Fintech companies integrate Sensible's API to extract data from bank statements, tax forms, and financial reports. The per-document pricing model means a 50-page loan packet costs the same as a single-page form, which changes the economics for high-page-count financial documents relative to per-page competitors. The February 2026 Excel update extended coverage to spreadsheet-based financial data that previously required manual preprocessing, with billing and financial operations named explicitly as target verticals. Agentic workflows add a second layer: extract transaction data from a bank statement, then derive merchant frequency and spending patterns from the extracted data in a subsequent step.

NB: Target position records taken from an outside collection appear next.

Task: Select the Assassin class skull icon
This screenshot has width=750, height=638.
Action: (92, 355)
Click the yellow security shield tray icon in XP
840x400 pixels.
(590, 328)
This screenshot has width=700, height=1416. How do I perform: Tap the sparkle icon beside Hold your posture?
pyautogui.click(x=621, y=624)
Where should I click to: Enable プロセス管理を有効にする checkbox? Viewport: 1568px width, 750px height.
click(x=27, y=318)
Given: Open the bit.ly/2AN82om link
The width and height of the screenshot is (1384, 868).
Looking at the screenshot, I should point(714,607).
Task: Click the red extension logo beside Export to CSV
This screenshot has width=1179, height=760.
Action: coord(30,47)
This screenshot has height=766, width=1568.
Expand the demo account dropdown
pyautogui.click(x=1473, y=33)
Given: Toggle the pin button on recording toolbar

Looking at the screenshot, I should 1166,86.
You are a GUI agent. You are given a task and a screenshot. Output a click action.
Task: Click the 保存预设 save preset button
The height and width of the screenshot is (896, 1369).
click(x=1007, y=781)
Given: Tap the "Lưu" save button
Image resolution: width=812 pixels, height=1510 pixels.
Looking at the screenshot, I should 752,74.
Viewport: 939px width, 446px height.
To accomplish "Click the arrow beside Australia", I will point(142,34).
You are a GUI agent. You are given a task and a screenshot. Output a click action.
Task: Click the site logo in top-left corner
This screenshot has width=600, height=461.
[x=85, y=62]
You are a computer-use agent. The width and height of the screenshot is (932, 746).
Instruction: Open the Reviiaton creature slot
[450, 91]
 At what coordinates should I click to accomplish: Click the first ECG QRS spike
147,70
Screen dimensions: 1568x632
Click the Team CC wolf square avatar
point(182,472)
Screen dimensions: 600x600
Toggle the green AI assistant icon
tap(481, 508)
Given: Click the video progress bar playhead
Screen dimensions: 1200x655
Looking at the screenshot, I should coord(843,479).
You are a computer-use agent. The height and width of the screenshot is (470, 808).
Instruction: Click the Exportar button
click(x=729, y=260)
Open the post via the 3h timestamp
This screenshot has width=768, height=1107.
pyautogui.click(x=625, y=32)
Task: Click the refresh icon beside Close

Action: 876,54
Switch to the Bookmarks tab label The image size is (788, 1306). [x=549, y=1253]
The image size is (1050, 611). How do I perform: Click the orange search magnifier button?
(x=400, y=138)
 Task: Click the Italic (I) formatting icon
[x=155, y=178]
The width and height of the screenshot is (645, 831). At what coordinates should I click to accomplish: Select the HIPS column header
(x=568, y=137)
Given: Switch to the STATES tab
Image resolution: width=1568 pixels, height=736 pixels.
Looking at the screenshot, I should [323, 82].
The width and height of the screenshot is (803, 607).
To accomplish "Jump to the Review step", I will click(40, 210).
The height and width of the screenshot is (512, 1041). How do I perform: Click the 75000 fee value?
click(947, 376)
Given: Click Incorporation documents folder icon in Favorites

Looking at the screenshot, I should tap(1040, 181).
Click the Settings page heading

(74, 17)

Law firms use Sensible's email-driven processing to automatically extract data from contract attachments and legal filings received by email, removing the upload step from otherwise automated pipelines. The agentic workflow layer handles complex legal document structures requiring multi-step reasoning, and semantic normalization maps contract clause language to defined categories for downstream contract management systems. HIPAA compliance covers sensitive legal data where health information intersects with legal proceedings. Vendors focused on self-hostable deployment for legal workflows, such as Unstract, offer a point of comparison for teams with data residency requirements.

Insurance and healthcare

The Marble Insurance outcome, 2,000 members and approximately $2MM in tracked premiums managed by one operations person, illustrates the staffing leverage Sensible enables in insurance operations. The platform handles insurance loss runs and multi-page policy documents outside Ocrolus's scope. ICD-10 semantic normalization in agentic workflows directly addresses healthcare extraction requirements where free-text clinical language must map to standardized codes before entering downstream systems.

Real estate automation

Real estate applications use Batch Extract to process thousands of property documents concurrently. The Zapier integration connects extracted property data to Salesforce and databases without custom API work. Excel is named among the target verticals for the February 2026 format expansion, reflecting the prevalence of spreadsheet-based property data in real estate operations. Vendors focused exclusively on real estate document workflows, such as Evana.ai, offer a point of comparison for teams evaluating property-specific document handling depth against Sensible's horizontal API approach.

Technical specifications

Feature Specification
Core products Extract API, Classification API, Visual Editor
Parsing methods LLM parsing, SenseML deterministic rules, multimodal extraction, agentic workflows
Document types PDF, Excel (.xlsx), email, TIFF, JPEG, PNG, Word
Excel handling Wide-sheet rescaling via .xlsx metadata; multi-sheet pagination with sheet-title prepending; per-sheet routing via portfolios feature
LLM integration gpt-3.5-turbo-0613; agentic chaining via source_ids parameter
Batch processing Up to 5,000 documents concurrently
Pre-configured parsers 150+ ready-to-use parsers for common document types
SDKs JavaScript, Python, Node
Integration REST API, webhooks, Zapier connector (beta)
Infrastructure AWS, multi-region deployment
Compliance SOC 2 Type II, HIPAA (Enterprise plan)
Pricing Free: 100 documents/month; $499/month for 750 documents (~66¢/document)
Target verticals Finance, legal, insurance, healthcare, real estate, manufacturing, retail, logistics

Resources

Company information

Headquarters: San Francisco, United States

Founded: 2020

Employees: 11

Funding: $8M seed round led by Craft Ventures, with Engineering Capital and Clocktower Technology Ventures participating.